The problem
The response must contain every line from the records below that has "Viewport".

Stored items
========================

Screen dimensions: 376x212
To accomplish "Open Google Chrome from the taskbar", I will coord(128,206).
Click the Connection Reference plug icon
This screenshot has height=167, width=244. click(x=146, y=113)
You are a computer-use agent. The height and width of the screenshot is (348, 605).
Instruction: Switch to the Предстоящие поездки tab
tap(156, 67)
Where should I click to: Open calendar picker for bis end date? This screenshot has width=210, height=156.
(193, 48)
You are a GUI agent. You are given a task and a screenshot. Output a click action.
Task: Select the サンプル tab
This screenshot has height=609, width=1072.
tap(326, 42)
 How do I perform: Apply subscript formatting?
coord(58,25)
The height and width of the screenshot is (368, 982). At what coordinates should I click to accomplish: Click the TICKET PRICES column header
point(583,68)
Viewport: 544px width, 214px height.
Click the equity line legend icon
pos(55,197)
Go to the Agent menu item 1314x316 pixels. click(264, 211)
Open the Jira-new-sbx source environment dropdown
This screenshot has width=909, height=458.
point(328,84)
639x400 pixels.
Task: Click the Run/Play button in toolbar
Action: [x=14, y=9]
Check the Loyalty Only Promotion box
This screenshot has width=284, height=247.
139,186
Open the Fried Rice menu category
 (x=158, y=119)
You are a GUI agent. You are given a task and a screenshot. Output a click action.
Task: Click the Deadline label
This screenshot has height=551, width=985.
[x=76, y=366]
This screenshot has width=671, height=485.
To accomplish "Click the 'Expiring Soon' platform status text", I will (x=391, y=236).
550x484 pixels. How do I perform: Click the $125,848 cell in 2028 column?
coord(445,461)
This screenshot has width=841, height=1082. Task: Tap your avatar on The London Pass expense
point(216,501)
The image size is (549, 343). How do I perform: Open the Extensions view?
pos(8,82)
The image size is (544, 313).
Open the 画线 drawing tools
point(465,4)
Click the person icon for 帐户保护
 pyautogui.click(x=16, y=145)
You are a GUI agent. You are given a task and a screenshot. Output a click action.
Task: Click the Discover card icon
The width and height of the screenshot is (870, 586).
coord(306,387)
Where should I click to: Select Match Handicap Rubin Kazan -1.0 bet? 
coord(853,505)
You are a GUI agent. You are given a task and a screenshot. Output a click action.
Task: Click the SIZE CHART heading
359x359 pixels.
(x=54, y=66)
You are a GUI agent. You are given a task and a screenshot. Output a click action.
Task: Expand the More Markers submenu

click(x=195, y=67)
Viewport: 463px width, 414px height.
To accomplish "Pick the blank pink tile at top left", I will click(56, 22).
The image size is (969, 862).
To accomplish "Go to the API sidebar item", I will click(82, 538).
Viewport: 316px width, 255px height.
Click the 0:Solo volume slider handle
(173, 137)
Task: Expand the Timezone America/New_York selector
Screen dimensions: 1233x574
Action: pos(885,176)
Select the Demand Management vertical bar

========================

Result of the exercise
Viewport: 544px width, 214px height.
Viewport: 463px width, 414px height.
Viewport: 316px width, 255px height.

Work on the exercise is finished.